About

Cucumber data tables follow a strict pipe-delimited format defined by the Gherkin syntax specification. Manual conversion from CSV introduces alignment errors, broken quoting, and inconsistent column widths that cause step definition failures at runtime. This tool parses CSV input using an RFC 4180-compliant finite state machine, correctly handling double-quoted fields, escaped quotes (""), embedded newlines, and mixed delimiters. It auto-detects whether your CSV uses commas, semicolons, or tabs, then outputs a column-aligned Cucumber DataTable where every pipe character sits in a vertical line. The parser processes each character in O(n) time with no backtracking.

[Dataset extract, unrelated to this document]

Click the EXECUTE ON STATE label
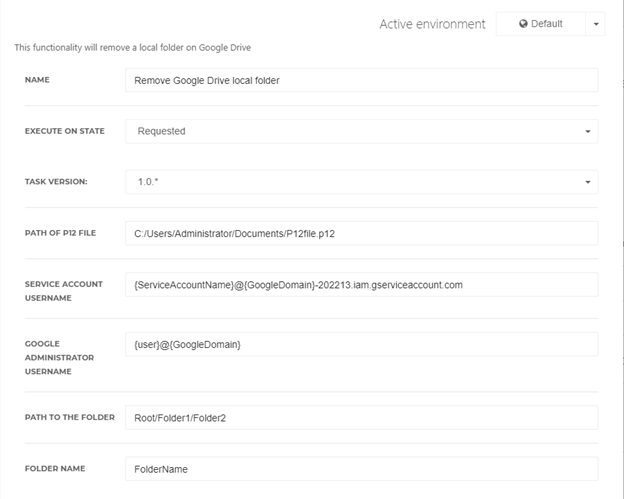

Note: this tool assumes well-formed CSV. Malformed input with mismatched quotes will be handled gracefully by treating unmatched quotes as literal characters, but the result may not match your intent. Pro tip: if your CSV originates from Excel on European locales, expect semicolon delimiters rather than commas. The auto-detection handles this, but verify the output on the first run.

Formulas

The conversion follows a two-phase pipeline: parse, then format.

parse(csv) → R^m×n

Where csv is the raw input string, R is a two-dimensional array of m rows and n columns. The parser operates as a finite state machine with three states: FIELD_START, UNQUOTED, and QUOTED.

w_j = max_i=0..m−1 len(R_i,j)

For each column j, compute the maximum cell width w_j. Then each cell is right-padded with spaces to width w_j.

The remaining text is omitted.